Come le tre maestre degli artisti citati da Hillman, anche Gesù guardò in faccia un giovane ricco, volendogli bene e proponendogli una ascetica scelta di vita. Ma quello se ne andò triste, perché aveva molti soldi. Imparare ad amare a quel livello non richiedeva solo curiosità. Quando Gesù risanò dieci lebbrosi, solo uno tornò a ringraziarlo. Guardando da un colle Gerusalemme, dopo aver tanto insegnato alle folle, pianse, perché la città non aveva voluto raccogliersi sotto le sue ali, come i pulcini fanno con la chioccia. Il carisma e l’assenza di una televisione concorrente non hanno liberato il Maestro palestinese dall’insuccesso. Sant’Agostino, quand’era ancora un retore pagano dovette fuggire da Tagaste, perché turbato dagli studenti "eversores". Non si può dire che quell’eversione fosse creativa e che lui fosse un noioso tiranno.
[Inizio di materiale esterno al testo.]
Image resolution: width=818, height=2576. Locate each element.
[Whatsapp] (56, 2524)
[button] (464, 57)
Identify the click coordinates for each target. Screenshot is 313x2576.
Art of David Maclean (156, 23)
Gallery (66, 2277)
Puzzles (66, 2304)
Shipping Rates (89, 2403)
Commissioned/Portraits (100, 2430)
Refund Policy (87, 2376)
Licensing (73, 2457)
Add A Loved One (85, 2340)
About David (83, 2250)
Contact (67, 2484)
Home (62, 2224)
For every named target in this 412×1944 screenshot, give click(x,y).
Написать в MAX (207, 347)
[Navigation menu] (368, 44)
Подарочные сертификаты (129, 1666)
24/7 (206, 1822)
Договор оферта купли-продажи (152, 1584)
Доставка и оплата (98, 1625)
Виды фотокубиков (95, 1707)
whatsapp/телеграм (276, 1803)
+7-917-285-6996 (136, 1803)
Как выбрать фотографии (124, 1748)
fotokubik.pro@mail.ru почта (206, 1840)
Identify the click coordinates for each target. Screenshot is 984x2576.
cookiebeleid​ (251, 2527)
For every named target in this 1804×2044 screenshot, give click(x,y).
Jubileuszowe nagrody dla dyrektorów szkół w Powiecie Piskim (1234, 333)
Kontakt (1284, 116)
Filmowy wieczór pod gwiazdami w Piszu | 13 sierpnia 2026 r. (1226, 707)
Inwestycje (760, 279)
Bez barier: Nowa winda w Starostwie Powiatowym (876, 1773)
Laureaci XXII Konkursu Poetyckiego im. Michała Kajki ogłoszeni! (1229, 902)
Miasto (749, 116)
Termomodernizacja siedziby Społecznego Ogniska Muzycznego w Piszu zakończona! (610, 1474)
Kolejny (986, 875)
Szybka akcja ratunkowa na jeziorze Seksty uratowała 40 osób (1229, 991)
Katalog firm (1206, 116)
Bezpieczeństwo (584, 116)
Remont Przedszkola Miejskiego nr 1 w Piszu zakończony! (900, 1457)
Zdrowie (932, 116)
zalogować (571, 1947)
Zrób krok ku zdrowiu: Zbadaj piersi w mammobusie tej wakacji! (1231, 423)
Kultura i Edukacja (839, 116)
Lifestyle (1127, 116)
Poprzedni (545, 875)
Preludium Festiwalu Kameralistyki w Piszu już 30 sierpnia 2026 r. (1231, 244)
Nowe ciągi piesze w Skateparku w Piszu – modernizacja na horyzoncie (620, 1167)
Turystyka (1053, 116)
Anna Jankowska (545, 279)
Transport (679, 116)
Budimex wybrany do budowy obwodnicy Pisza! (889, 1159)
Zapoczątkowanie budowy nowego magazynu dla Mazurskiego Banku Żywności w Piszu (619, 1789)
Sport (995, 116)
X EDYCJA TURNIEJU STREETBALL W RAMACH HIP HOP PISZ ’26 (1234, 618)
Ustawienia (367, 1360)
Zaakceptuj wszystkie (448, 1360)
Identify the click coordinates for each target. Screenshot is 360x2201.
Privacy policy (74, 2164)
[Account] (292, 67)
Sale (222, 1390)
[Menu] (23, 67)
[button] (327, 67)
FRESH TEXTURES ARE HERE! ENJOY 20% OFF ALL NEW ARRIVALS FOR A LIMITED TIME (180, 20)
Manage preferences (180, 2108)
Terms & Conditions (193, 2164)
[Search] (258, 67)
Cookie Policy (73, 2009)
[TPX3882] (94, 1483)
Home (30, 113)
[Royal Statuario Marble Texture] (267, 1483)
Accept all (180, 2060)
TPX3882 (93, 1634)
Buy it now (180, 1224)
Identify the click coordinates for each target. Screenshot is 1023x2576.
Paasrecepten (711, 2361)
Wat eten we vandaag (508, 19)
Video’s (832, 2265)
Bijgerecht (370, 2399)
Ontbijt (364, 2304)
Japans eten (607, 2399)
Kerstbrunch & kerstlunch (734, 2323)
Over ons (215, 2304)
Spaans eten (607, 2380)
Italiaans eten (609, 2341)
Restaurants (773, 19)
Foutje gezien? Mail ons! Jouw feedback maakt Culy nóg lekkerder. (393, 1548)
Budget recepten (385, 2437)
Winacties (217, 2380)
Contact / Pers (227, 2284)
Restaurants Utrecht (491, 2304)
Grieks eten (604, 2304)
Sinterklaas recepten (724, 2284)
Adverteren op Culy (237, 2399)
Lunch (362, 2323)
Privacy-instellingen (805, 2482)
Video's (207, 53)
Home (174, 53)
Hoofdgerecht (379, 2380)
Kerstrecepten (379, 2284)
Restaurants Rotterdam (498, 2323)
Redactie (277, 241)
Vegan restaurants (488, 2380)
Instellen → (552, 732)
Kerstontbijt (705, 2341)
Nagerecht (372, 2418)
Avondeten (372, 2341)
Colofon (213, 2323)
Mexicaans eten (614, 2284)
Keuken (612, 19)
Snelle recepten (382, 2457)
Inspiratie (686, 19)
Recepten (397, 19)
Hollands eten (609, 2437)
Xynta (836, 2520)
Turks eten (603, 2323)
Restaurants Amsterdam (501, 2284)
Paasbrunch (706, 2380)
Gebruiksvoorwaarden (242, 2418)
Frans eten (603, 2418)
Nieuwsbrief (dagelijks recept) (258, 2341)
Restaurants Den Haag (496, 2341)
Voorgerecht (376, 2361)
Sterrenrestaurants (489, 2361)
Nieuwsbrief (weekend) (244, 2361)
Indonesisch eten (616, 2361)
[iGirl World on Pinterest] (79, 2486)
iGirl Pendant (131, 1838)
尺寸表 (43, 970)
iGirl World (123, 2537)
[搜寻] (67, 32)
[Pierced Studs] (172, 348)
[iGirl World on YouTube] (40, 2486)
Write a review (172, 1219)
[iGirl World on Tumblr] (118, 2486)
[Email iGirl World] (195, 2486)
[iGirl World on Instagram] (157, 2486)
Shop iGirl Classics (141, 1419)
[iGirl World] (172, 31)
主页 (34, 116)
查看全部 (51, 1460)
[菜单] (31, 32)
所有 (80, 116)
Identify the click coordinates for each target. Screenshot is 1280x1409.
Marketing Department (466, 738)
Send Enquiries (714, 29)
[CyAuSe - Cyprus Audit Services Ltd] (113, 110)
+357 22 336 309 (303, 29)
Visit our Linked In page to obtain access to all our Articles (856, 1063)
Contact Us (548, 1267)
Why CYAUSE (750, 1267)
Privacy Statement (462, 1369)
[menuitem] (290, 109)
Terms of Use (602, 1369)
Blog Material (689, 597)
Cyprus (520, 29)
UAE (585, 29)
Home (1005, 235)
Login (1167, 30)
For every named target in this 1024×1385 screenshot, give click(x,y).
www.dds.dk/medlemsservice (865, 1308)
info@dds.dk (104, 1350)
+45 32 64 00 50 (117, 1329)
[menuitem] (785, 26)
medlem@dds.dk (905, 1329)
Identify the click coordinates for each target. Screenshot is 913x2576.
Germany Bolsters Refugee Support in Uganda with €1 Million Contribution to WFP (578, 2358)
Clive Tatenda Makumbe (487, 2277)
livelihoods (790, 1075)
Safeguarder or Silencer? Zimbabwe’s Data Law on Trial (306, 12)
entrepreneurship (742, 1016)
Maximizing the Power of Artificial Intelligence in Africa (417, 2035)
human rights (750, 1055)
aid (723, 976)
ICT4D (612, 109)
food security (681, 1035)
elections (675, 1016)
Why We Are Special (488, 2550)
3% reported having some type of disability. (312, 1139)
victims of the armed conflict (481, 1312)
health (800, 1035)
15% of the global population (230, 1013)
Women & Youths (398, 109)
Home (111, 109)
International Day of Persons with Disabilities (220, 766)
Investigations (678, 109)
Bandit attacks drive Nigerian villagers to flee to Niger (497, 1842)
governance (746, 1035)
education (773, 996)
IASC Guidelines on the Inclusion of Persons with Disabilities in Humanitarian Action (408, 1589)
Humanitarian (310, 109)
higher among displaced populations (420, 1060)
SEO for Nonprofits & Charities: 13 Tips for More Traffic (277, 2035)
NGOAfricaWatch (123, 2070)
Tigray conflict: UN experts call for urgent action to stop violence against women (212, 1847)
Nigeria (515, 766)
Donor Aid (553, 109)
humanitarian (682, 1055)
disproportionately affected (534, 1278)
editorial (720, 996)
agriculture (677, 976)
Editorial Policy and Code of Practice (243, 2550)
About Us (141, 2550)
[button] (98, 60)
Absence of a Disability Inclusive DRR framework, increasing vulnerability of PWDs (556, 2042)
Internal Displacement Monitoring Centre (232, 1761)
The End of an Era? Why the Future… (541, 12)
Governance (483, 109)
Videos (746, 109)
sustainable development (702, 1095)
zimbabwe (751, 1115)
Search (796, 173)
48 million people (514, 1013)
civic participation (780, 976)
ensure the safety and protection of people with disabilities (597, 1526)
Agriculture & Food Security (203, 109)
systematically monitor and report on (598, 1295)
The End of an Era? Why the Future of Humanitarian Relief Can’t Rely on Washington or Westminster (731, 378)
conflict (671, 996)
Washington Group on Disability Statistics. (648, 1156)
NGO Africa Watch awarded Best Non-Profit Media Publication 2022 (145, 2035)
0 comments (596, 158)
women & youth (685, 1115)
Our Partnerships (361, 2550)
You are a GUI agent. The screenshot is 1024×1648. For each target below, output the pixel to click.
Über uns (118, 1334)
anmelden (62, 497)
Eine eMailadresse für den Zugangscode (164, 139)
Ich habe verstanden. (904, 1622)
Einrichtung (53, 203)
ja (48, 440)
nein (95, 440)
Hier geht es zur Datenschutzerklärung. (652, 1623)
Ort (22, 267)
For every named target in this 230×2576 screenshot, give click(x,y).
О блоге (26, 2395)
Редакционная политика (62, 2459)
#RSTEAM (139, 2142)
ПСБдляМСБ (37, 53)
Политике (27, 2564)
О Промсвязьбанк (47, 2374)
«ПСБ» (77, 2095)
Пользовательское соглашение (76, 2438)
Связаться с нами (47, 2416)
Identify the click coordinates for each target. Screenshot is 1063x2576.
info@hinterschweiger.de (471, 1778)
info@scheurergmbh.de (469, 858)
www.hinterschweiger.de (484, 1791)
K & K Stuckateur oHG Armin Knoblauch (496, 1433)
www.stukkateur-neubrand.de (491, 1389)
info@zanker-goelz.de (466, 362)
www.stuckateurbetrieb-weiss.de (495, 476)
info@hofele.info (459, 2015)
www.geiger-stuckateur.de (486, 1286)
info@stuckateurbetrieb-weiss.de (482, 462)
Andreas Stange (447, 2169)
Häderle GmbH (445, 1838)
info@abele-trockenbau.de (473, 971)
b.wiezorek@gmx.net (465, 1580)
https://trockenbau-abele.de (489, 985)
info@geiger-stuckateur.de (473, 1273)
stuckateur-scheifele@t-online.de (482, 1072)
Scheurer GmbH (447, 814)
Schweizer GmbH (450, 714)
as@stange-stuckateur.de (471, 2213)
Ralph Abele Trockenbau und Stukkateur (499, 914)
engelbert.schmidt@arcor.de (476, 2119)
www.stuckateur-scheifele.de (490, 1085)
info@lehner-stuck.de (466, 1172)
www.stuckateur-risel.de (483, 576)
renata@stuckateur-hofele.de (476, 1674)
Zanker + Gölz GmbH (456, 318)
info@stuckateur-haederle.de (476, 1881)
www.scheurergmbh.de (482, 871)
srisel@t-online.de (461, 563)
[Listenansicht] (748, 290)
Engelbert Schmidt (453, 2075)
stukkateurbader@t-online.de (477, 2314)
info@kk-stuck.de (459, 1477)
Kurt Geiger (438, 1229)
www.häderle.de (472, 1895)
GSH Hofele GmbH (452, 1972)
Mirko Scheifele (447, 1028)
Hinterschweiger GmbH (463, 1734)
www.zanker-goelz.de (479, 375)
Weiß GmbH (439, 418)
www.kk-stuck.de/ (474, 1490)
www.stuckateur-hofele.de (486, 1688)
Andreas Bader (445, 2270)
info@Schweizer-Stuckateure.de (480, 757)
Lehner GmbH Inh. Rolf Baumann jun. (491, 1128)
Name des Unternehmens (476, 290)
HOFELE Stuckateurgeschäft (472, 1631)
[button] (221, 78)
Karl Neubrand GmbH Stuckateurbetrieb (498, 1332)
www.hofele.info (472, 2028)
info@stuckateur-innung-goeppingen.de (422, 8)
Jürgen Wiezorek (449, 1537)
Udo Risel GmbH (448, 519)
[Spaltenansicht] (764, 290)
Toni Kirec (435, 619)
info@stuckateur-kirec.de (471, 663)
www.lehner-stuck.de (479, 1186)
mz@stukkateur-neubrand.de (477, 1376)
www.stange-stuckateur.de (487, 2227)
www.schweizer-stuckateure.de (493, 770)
L’insegnare e l’apprendere non vanno pensate solo per gli studenti innamorati del sapere, della virtù e del fascino dei loro maestri. Oltre a Socrate e Cristo, bisogna pensare a Comenio, che riteneva di dover aprire le scuole a tutti, comprese le ragazze e gli handicappati. E non intendeva la scuola come una caserma o come una strega, ma come un laboratorio di umanità, in cui si dovesse pensare con sapienza, operare con onestà, parlare con arguzia. E’ questo l’acrostico della parola latina schola.

In conclusione vorrei dire a Hillman, come anni fa dicemmo a Ivan Illich, acuto sociologo recentemente scomparso, che le istituzioni non si riducono alle deformazioni e alle patologie che indubbiamente presentano: e che non c’è bisogno di togliere di mezzo l’educazione e la scuola per salvare l’insegnamento e l’apprendimento. Da Comenio in qua, di strada ne è stata fatta molta, a suon di riforme e di fallimenti. Non è detto che la scuola sarà anche in futuro capace di reggere da un lato alle spinte del mercato, dall’altra alle pulsioni anarcoidi di chi cerca per conto suo il sapere, la bellezza e la virtù. Io credo però che, frattanto, si possa ancora leggere Pinocchio e Saint-Exupéry e andare a scuola tutti i giorni.